20世紀の後半から、今日先進国と呼ばれている経済的に豊かな社会では、二次生活資源を消費する市民社会が登場する。この社会では、科学技術の進歩により、生産システムの自動機械化、生産管理の情報化、生産部門の高度な専門化や分業化が進み、極度に豊かな二次生活資源の生産を可能になる。
この時代の到来を、トフラーは「生産し消費する人々」の社会の形成と呼んでいる。資本主義社会では搾取される運命にあった労働者階級は、過去の存在となり、所謂日本で言われた「一億総中流」と呼ばれた市民社会が到来している。)
ゆたかな生産力を持つ社会の到来によって、勤労者一人あたりの社会的必要労働時間数は減少していく。その分、余暇時間が増えことにより、三次生活資源を需要が急速に増大する。余暇活動のあり方が課題になり、さらに三次生活資源が要求される。人々は生活をより楽しむための知識を求め、余暇時間の活用のし方が生活の関心の中心になる。
そして、電気通信工学や技術の発達によって作り出されている映像メヂアの世界。テレビから伝わる世界のニュース、文化、映画、音楽、スポーツ。日常的に生活空間には他文化の情報が流れてくる。
さらに、情報工学、情報通信技術インターネットによる世界の人々が情報発信者になれる。家から世界に情報を発信できる社会が登場した。現代の生活者は、不特定な世界の人々に対して自らの情報を発信でくるのである。それだけに、その情報に責任を持つことが求められている。

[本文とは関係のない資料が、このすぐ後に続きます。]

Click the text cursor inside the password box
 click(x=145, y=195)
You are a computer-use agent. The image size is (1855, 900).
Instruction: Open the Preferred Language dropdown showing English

新たな生活学の課題は、科学技術文明社会の豊かな生産力に支えられた生活空間の分析とその改善に向けられる。生活学教育はこうした生活空間の変化し、多様な生活者の要求の変化を受け止める教育課題を提供する。消費生活論、生活情報論、国際生活論、生き方やライフスタイル論、福祉論、生涯教育論、余暇論等の教育科目が登場する。
この時代では、一次生活資源を確保するための社会的必要労働時間は極めて短縮され、二次生活資源(豊かな生活空間を作り出すために必要な生活資源)の確保も簡単になる。二次生活資源の閉める割合は非常に増加し、その生産力も人類史上まれにみる高いレベルを示す。その結果は、三次生活資のニーズが今までになく発生し、その生産は増加する。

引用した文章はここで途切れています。